# Easter in Kemah



## tx_tuff (Jun 16, 2007)

I know I know, but had a great time and just wanted to share. I promise this is it. So Sunday morning we sleep in untill we had to get up! Enjoyed the great weather and of course more food and smokes before we rode the coaster and headed home. After lunch I smoke a Oliva Serie V, as you can see it has a ugly ash that was pretty flacky. But it was a great smoke, nubbed it! Got what I think is a really cool picture of smoke coming out of the head after a draw (the last pic). Hope y'all enjoy.


----------



## karmaz00 (Dec 5, 2007)

nice pics..love the dolphin.


----------



## GoinFerSmoke (Jan 1, 2007)

Sounded like a great time!


----------



## sofaman (Jun 20, 2007)

Great Pics!!!


----------



## boomerd35 (Apr 24, 2007)

You two need to get a room. Oh wait, you did LOL. Looks like fun. Where do they let you smoke cigars in Kemah?


----------



## chip1922 (Jan 13, 2008)

Very nice!!!


----------



## LkyLindy (Feb 1, 2008)

can't beat it


----------



## mjohnsoniii (Sep 9, 2007)

sweet


----------



## seegarfan-cl (Sep 14, 2007)

Nice pics

thanks, Mark


----------



## cruisin66stang (Jan 5, 2008)

I live 5 miles from Kemah. Call me next time you go and I'll join you. Kemah might even be a good spot for a herf some time.


----------



## Cypress (Jun 27, 2007)

Nice pictures Frank. Thanks for sharing.


----------



## Habana-cl (Nov 7, 2007)

Very nice Frank. Thanks for sharing. Flint


----------



## canney (Sep 2, 2007)

serious close-up shots there, nice pics


----------



## aljrka (Dec 3, 2007)

Looks like you guys had a great time!!


----------



## Tha Criddler (Jul 26, 2007)

That last picture looks like some monsters butt hole.


----------



## boomerd35 (Apr 24, 2007)

Tha Criddler said:


> That last picture looks like some monsters butt hole.


Nice. Now I won't sleep tonight.


----------



## vegasgirl (Jul 1, 2007)

boomerd35 said:


> You two need to get a room. Oh wait, you did LOL. Looks like fun. Where do they let you smoke cigars in Kemah?


We were in the Cadillac Bar--I think that's what it's called--the Mexican food place (traditional Easter Sunday meal LOL) You can smoke in all of the outside areas, including the restaurants and along the boardwalk. There is a teeny tiny cigar shop next to Landry's, I guess it's a kiosk, but their selection was limited because they were so small. We smoked on our balcony at the Boardwalk Inn--the hotel calls it a "veranda." So pretty much nowhere _inside_, but anywhere _outside_. And a Kemah-Smoking tip: take some extra cigars. You never know when you're going to get a waiter who smokes and appreciates the smell.

DATASET EXTRACT:
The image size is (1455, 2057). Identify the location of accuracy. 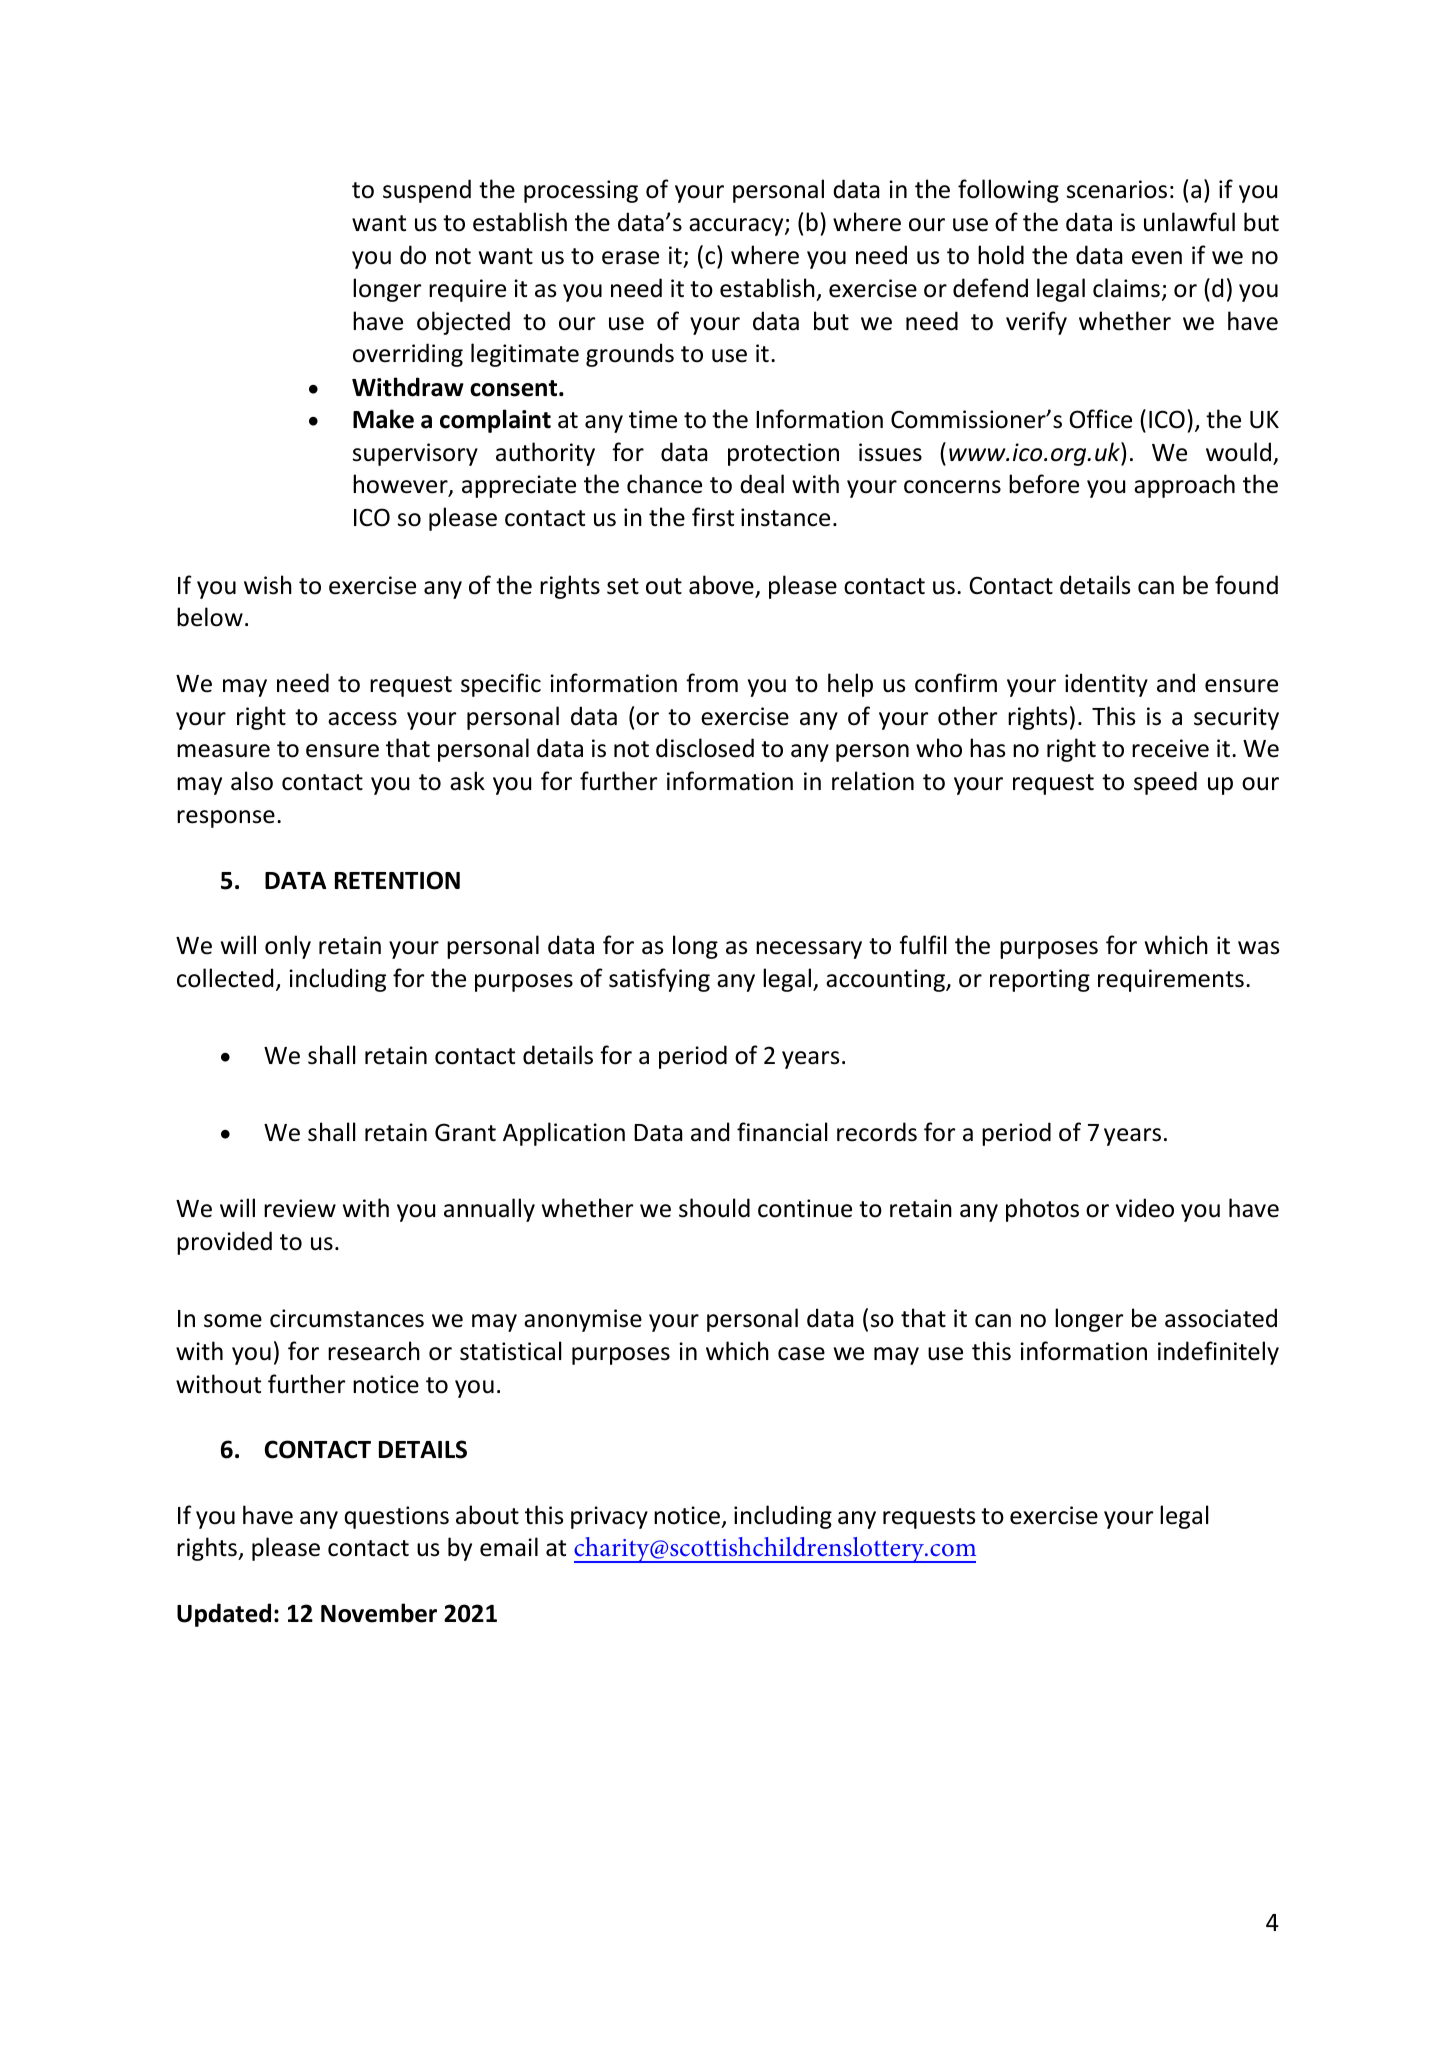
(737, 227).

TASKS TO COMPLETE:
a – From the Kemah forum thread, quote the passage from "I know I know, but" up to and including "(Dec 5, 2007)".
b – Translate this sentence from the Kemah forum thread into Spanish: "You can smoke in all of the outside areas, including the restaurants and along the boardwalk."
c – Carry on the Kemah forum thread from its final post onward.

RESPONSES PER TASK:
a –
I know I know, but had a great time and just wanted to share. I promise this is it. So Sunday morning we sleep in untill we had to get up! Enjoyed the great weather and of course more food and smokes before we rode the coaster and headed home. After lunch I smoke a Oliva Serie V, as you can see it has a ugly ash that was pretty flacky. But it was a great smoke, nubbed it! Got what I think is a really cool picture of smoke coming out of the head after a draw (the last pic). Hope y'all enjoy.


----------



## karmaz00 (Dec 5, 2007)

b – Se puede fumar en todas las áreas exteriores, incluidos los restaurantes y a lo largo del malecón.

c –
And anytime anyone wants to do a Kemah herf, let me know! :dribble:


----------



## Labman (May 27, 2007)

Frank, it looks like you two had one hell of a time...thanks for sharing.


----------



## cruisin66stang (Jan 5, 2008)

There is a live band playing most Friday's and Saturday's during the summer. There is an outdoor stage where you can smoke. The band at Cadillac Bar plays on the bottom floor, which is open and smoking is allowed. You will frequently find me enjoying music and a cigar somewhere in Kemah when the weather warms up.


----------



## cdowden3691 (Nov 13, 2007)

Kemah herf, I'm in... and I'll make Becky come along for the ride (so to speak)!


----------



## tx_tuff (Jun 16, 2007)

Yeah we talked about a Kemah herf after we went last Oct. I guess we need to get that together soon..


----------



## Sea Jay (Jan 28, 2008)

Great photos, I like the last one. Very unique.


----------



## tx_tuff (Jun 16, 2007)

Yeah besides the pics with Tiffany in them that one is my fav!


----------



## SMOKING HANDSOME DUDE (May 24, 2007)

Great pics. Thanks for sharing. The closeups look like an alien world.


----------



## poriggity-cl (Feb 8, 2008)

No disrespect, but vegasgirl, you are smokin  and not just cigars. I guess I just have a thing for redheads, and thats why I married one.. I just wish she'd smoke with me  Nice pics guys!
Scott


----------



## vegasgirl (Jul 1, 2007)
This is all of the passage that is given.